An urban administrator in Beijing has been thrust into the spotlight after the release of his new bestselling book in which he openly discusses working in the city management system, China Youth Daily reports.
"Chengguan: an Insider`s View" by Song Zhigang, a Beijing chengguan (urban administrator who is responsible for city management), tackles the role of chengguans in China, which has long been a major issue of contention because of their love-hate relationship with city residents.
While their job duties include helping people and making the city better, they also must crack down on street vendors who operate without a license. While the chengguans receive smiles and thank-yous from local residents, they also are constantly showered in sarcasm for stripping people of their livelihoods and being inhumane and violent.
In his book, Song shares his personal experiences as a chengguan and says he believes there are inadequacies in China`s city management system. He expresses his opinion on the social problems that are common in Beijing and across China, which show no sign of abating despite all the efforts to solve them.
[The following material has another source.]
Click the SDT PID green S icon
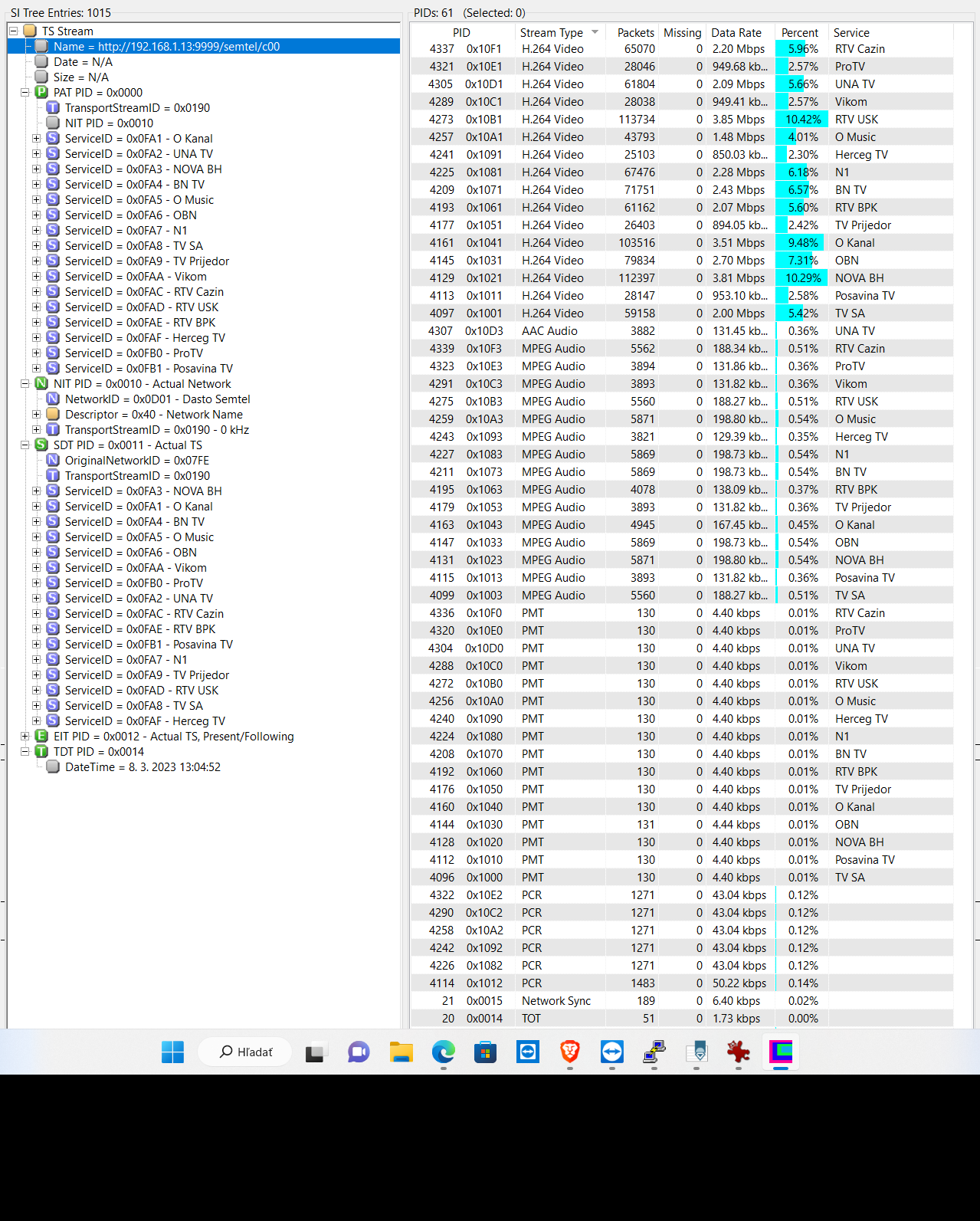 41,445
Song also touches upon recent hot topics that are both attention-grabbing and controversial with a hint of humor and attempt to tease. For example, he comments on three deadly accidents involving school buses, which all occurred in one month, saying: "It wouldn`t hurt to spend some money on improving school bus safety given all the money that the government has wasted."
Despite his seemingly lighthearted tone, Song said he performs his job duties with reason and respect and believes nothing is unsolvable with better understanding among all people.
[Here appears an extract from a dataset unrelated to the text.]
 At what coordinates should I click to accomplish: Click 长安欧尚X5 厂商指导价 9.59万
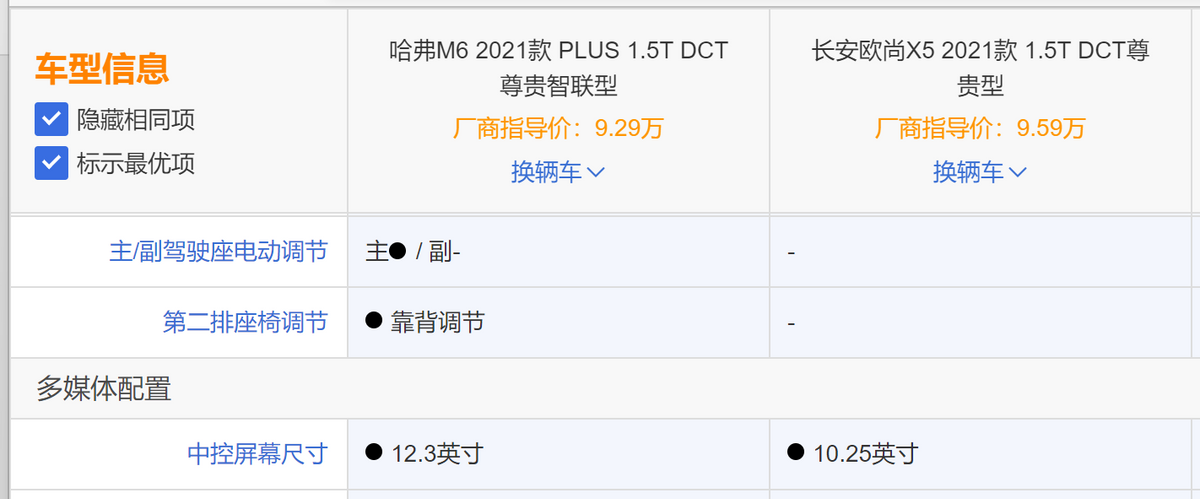tap(980, 128)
"The current city management is far from satisfactory," he writes. "Chengguans are rude and violent, which makes both the residents and us unhappy. It just won`t work. Our city should be more tolerant, more people-oriented and more beautiful."
In "Chengguan: an Insider`s View," Song speaks eloquently about the rights and wrongs of both chengguans and the public and expresses his hopes and vision for the future.
"I can`t change the whole country, but I can do something to make it better," he writes. "Becoming a chengguan was my choice, and I`m proud of it."